Slovenia Has Enough Funds to Last Political Crisis

He reiterated that the political crisis will also not jeopardise the ongoing privatisation process. He however refused to talk about the state-owned companies that could be slated for privatisation in the future.

The minister said additions to the list of state-owned companies intended for sale will be in the hands of his successor, adding that the drafting of the list was a political issue.

The minister moreover said that Slovenia could get around EUR 1bn by selling the first 15 companies slated for privatisation. This triggered strong criticism from the audience at the conference organised by the business daily Finance and the Ljubljana Stock Exchange.

Touching on the Bank Asset Management Company (BAMC), which has taken over non-performing loans of Slovenian banks, Čufer said it was possible to get an investor for the bad bank, which is currently 100% state-owned.

Also talking at the conference was Boštjan Vasle, the head of the government's economic think tank IMAD, who said that after years of high inflation, Slovenia's economy was now facing "deflation pressure".

If the trend of low inflation continues, the deleveraging of companies will be in jeopardy, he said. Inflation in Slovenia dropped to 0.4% in April from 0.6% the month before.
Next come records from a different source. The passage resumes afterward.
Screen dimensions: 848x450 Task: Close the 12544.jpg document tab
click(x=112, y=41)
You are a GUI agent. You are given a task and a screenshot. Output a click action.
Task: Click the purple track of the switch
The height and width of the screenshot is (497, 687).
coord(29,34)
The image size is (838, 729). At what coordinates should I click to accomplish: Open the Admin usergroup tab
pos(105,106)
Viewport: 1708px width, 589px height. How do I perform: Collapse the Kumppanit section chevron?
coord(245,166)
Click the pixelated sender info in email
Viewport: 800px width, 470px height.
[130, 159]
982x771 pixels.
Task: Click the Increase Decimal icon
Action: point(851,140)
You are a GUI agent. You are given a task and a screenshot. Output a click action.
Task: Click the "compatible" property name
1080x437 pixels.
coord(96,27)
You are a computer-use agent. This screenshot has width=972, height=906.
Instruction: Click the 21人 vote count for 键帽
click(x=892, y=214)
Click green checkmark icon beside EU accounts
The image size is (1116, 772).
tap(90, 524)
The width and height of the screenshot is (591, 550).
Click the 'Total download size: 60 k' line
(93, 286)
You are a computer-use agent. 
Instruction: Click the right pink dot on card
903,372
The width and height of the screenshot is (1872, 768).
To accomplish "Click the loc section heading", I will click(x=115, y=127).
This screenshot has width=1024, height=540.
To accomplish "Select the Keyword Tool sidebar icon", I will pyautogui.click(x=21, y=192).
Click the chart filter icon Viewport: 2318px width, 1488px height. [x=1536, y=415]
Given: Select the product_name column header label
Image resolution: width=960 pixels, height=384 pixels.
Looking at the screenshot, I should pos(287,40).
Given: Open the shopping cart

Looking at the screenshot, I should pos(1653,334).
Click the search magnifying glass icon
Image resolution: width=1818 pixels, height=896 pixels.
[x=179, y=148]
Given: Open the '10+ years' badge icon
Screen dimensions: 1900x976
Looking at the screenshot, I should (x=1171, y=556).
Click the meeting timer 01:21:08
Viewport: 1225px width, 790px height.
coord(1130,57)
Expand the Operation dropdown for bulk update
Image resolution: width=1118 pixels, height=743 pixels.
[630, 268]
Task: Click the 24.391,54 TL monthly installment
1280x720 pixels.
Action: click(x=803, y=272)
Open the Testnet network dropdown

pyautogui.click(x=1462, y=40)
Deflation could lead to a drop in companies' turnover, which would endanger their ability to pay loans, he pointed out. In the worst case scenario, companies could start imposing pay cuts.

Vasle added that average disposable income of Slovenian companies dropped by around 10% in the past five years.

He believes that the economic crisis in Slovenia was driven by poor productivity, which is 20% lower than EU average. Slovenian companies export 70-80% of their goods, making the country dependent on exports and competition with other countries unavoidable.